> _Material supplied_
+++
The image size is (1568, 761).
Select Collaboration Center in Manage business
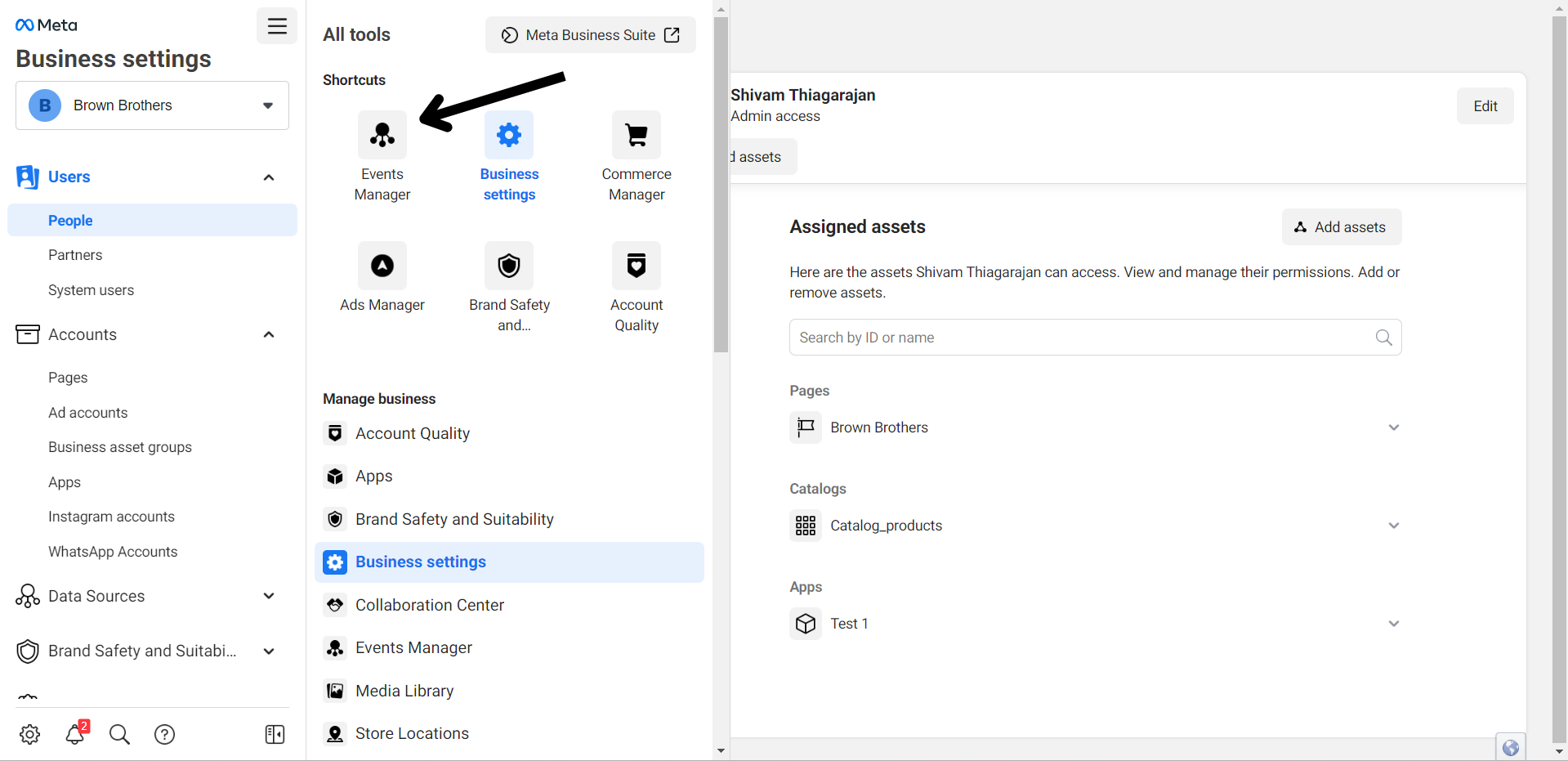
+++
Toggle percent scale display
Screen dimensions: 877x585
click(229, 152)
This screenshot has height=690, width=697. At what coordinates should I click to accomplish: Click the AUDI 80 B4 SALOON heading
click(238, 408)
+++
> _Problem_
Could you return exactly the stretch of the data above that starts at the line with "The image size is (1568, 761)." and ends at the line with "Select Collaboration Center", both lines included?

> _Answer box_
The image size is (1568, 761).
Select Collaboration Center in Manage business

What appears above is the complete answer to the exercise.